Daniel comes to see Emily Thorne (Emily VanCamp) and they patch things up, but not before Daniel finding out that Tyler lied to him. Daniel confronts Tyler, but he claims he was looking out for Daniel. Conrad gifts Victoria a peace offering in the form of a $200,000 car, which she ultimately gives to Charlotte Grayson (Christa B. Allen) in an attempt to mend their relationship.

Nolan Ross (Gabriel Mann) plants a hidden camera in Emily's house, thus catching Lydia expressing her desire to get the house back from Emily. Emily refuses to give up the house and proceeds to ship Lydia's remaining belongings to her new place, planting "evidence" that makes it seem as if Lydia has been behind the string of downfalls. Nolan's hidden camera goes with the belongings and catches Lydia threatening Conrad about exposing their involvement in framing David Clarke (James Tupper). Nolan also sees Lydia seeming to have found out about Emily's past.
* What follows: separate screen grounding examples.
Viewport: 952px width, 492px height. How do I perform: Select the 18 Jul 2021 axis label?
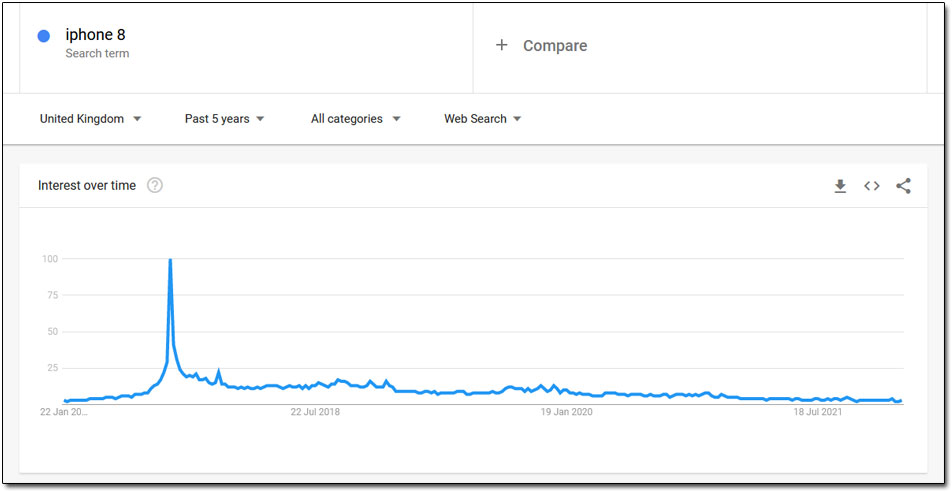818,412
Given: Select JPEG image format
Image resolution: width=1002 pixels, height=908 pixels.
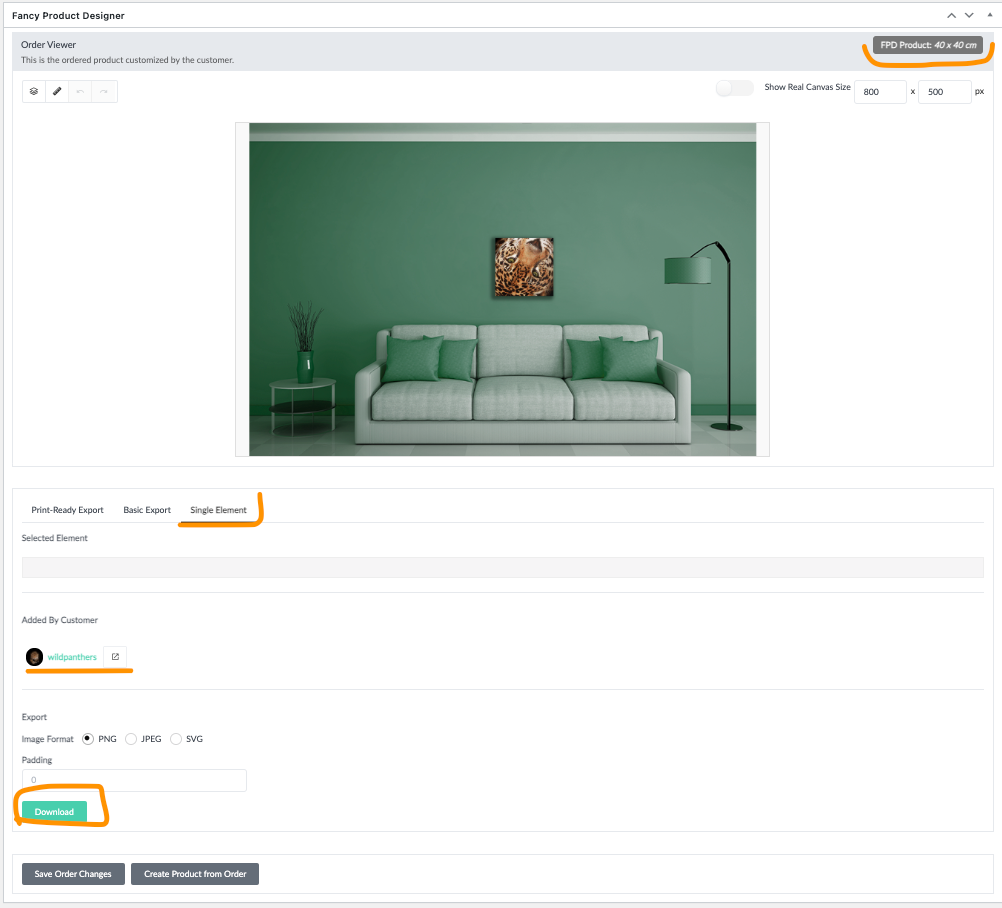Looking at the screenshot, I should pos(130,739).
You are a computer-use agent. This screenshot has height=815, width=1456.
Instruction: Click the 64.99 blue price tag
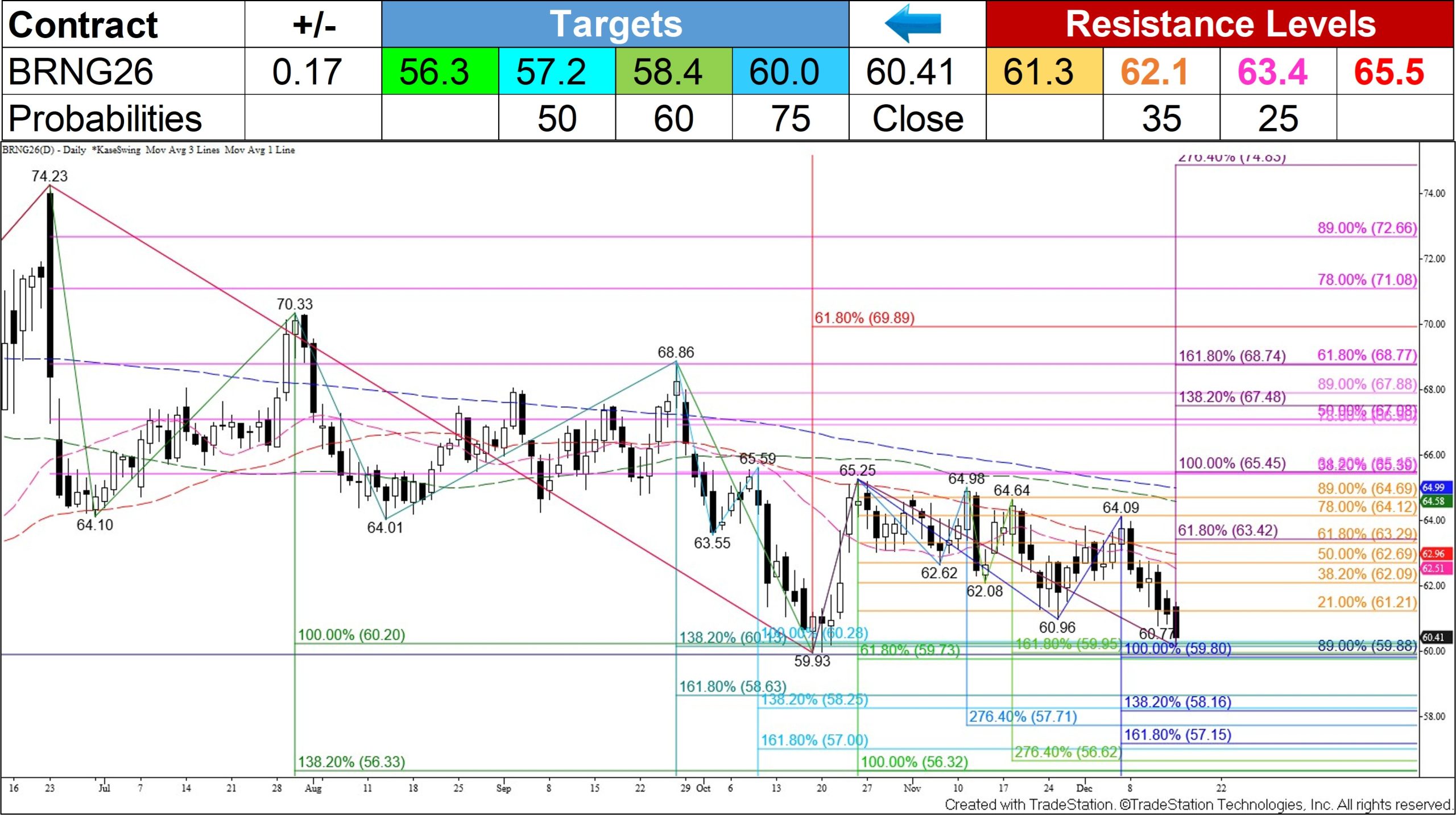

He races to tell Emily that she might be in trouble. Frank breaks into Lydia's place and discovers documents suggesting she was the mastermind of the recent falls of influential people in the community, as well as her speech meant to expose the Graysons.
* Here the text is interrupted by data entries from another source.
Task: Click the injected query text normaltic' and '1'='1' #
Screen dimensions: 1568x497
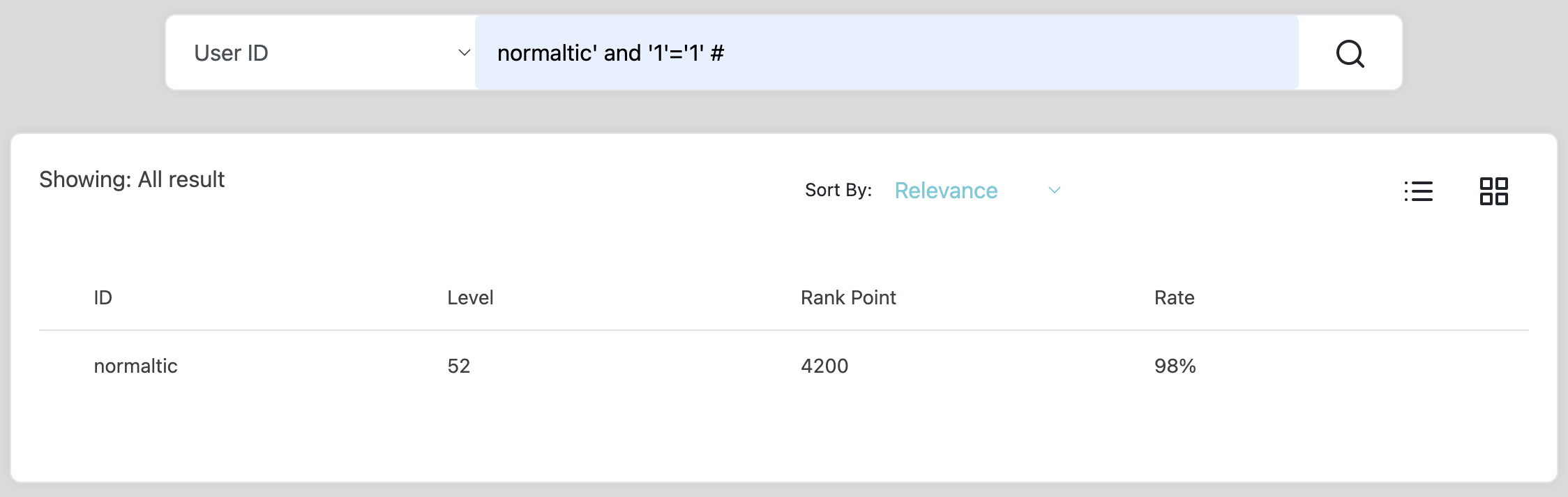Action: [610, 53]
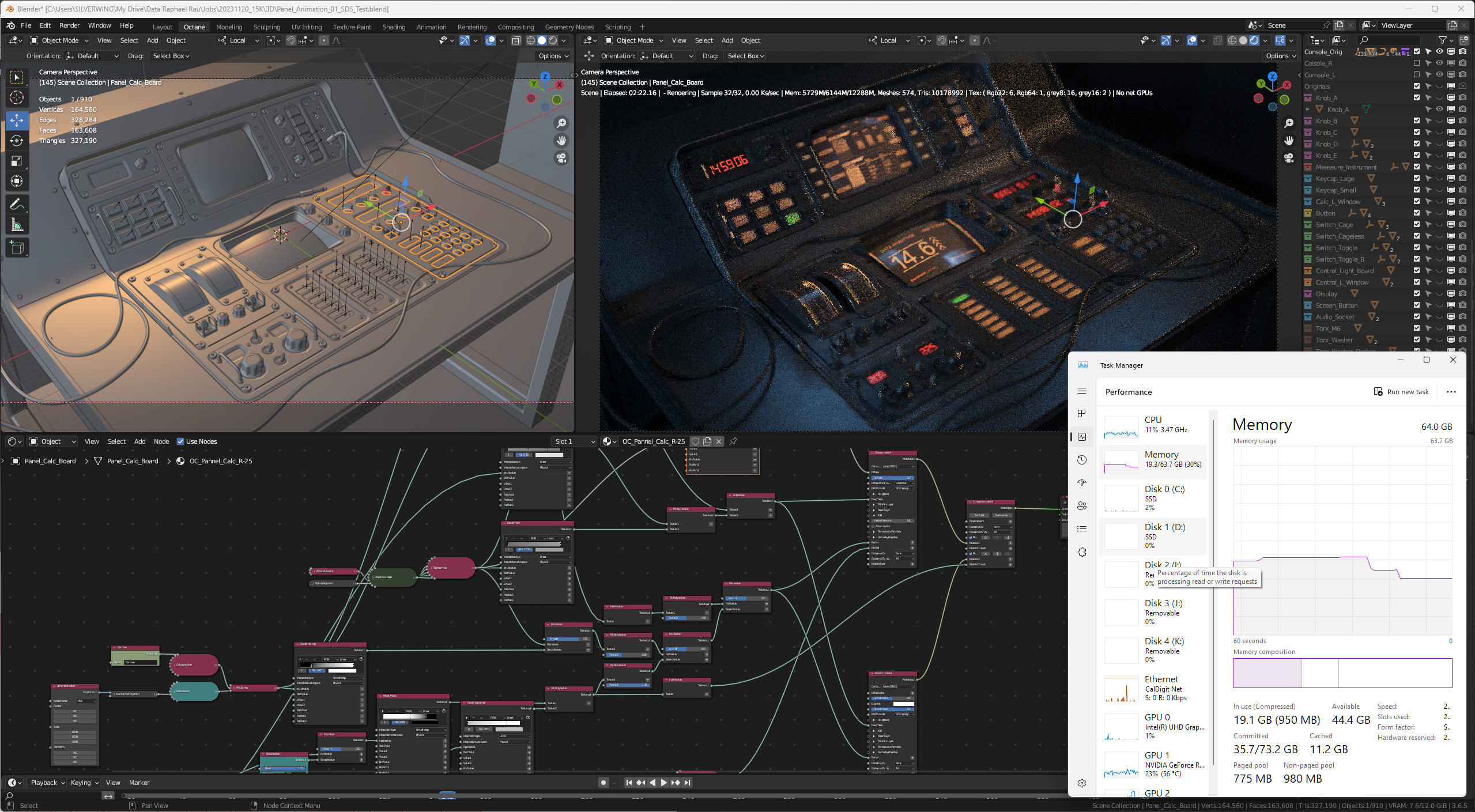Viewport: 1475px width, 812px height.
Task: Toggle the Use Nodes checkbox
Action: [180, 441]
At the Open Arms Charity Benefit, Victoria lies to Lydia about renewing their friendship, in order to keep her from exposing their involvement in the terrorist act. Lydia comes home and they get into a scuffle that ends with Frank pushing Lydia from her penthouse balcony, before she lands on a taxi below with Frank informing Victoria that Lydia had jumped from her balcony and Nolan having witnessed the attack from his whale cam, believing that Lydia is dead after sneaking into her apartment to remove Emily's name from the employee list and finding her body.
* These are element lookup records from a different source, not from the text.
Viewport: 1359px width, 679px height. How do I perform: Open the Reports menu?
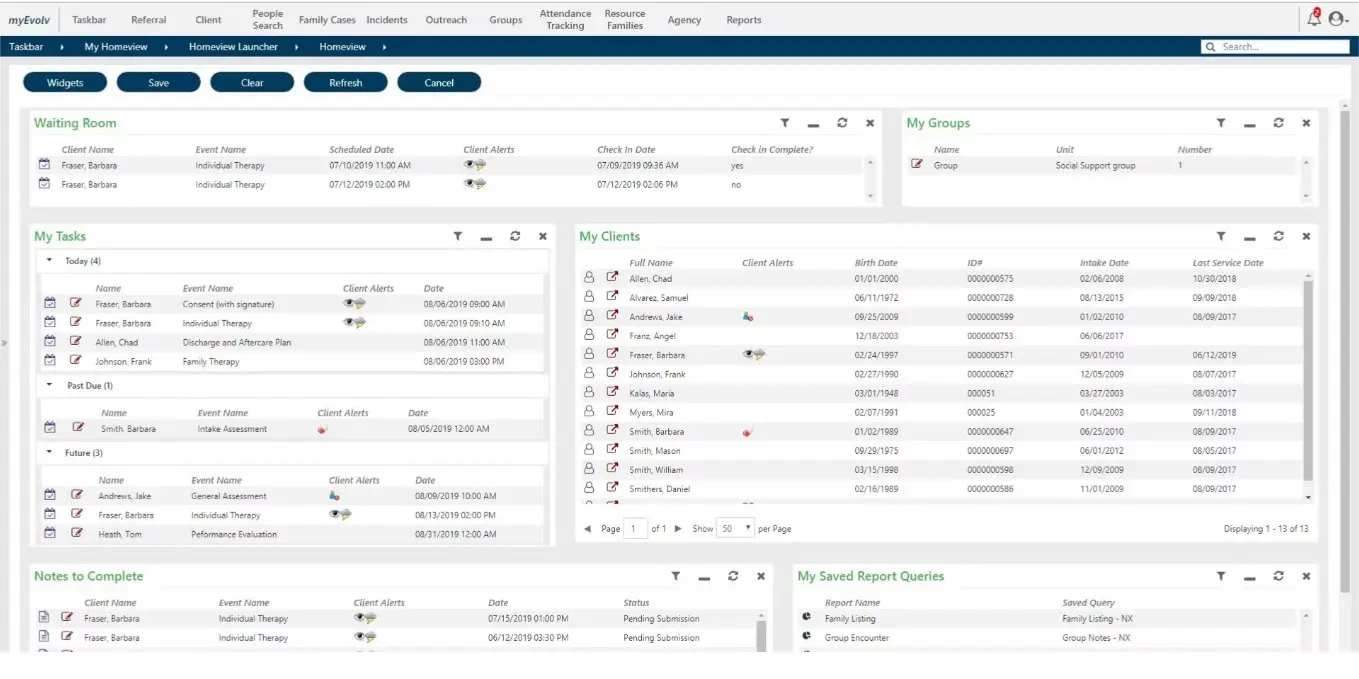tap(743, 19)
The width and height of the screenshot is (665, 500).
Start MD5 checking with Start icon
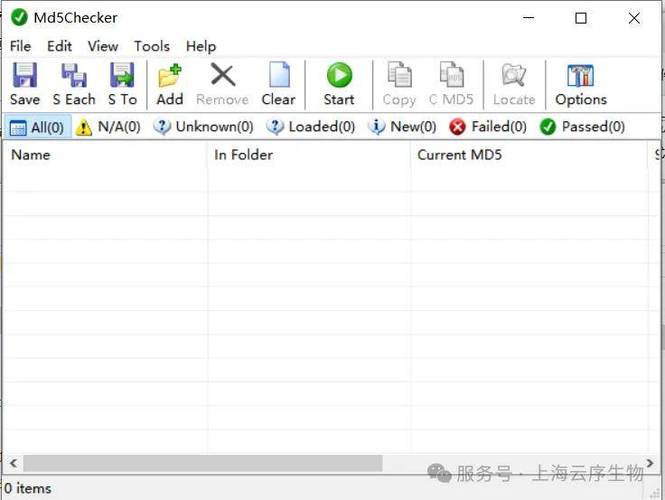pyautogui.click(x=339, y=77)
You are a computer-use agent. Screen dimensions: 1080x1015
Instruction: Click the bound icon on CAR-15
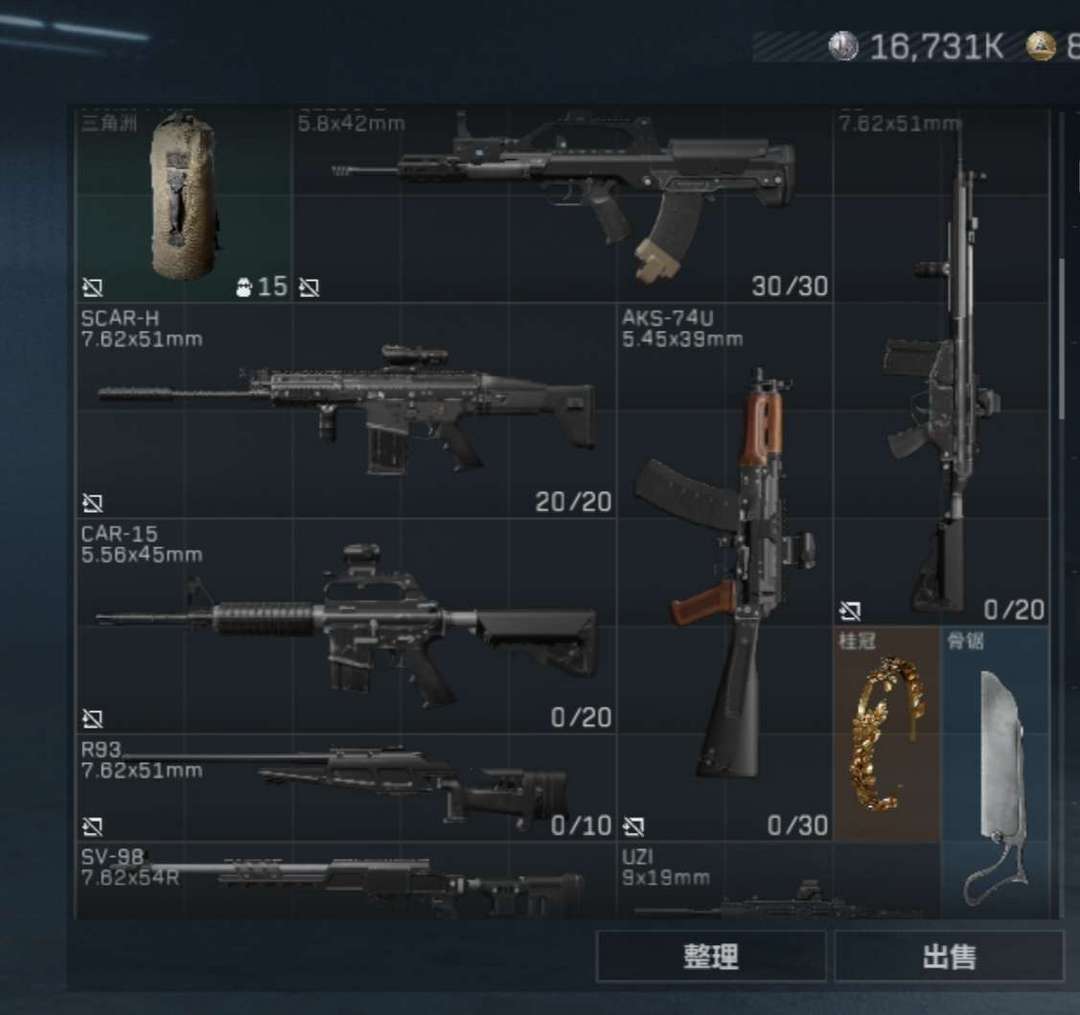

In an effort to make up for the trouble at the last event, Victoria's party planner Ashley (Ashley Madekwe), spurred by a suggestion from Emily, manages to get Victoria and her charity Victims United Outreach honored by Open Arms in the upcoming benefit. As she is forced to once again publicly honor the victims of the ill-fated flight that sent David Clarke to prison, Victoria begins to feel that guilt weigh with renewed intensity on her conscience.

==Production==
The episode was written by Nikki Toscano, and was directed by CSI: Crime Scene Investigation veteran Kenneth Fink.

==Reception==
===Ratings===
The episode was watched by 7.94 million viewers and received a 2.5 rating/7% share in the 18-49 demographics.

=== Critical reception===
Critics expressed delight in getting a dose of reality when the character Emily (Emily VanCamp) has finally found herself in a significantly dangerous situation of being exposed. They also praised the character developments of both Victoria (Madeleine Stowe) as she appears to have a heart and conscience after all, and Nolan (Gabriel Mann) as he becomes a bigger part of Emily's life because of his loyalty to her and her father. C. Orlando of TV Fanatic writes, "It's good to be reminded that he vowed to do his best to protect her. He's certainly doing all he can and I like his quirky loyalty more each week." Orlando went on to give the episode 4.5 out of 5 stars, while seemingly more impressed users gave an average of 4.9 out of 5 stars on the site.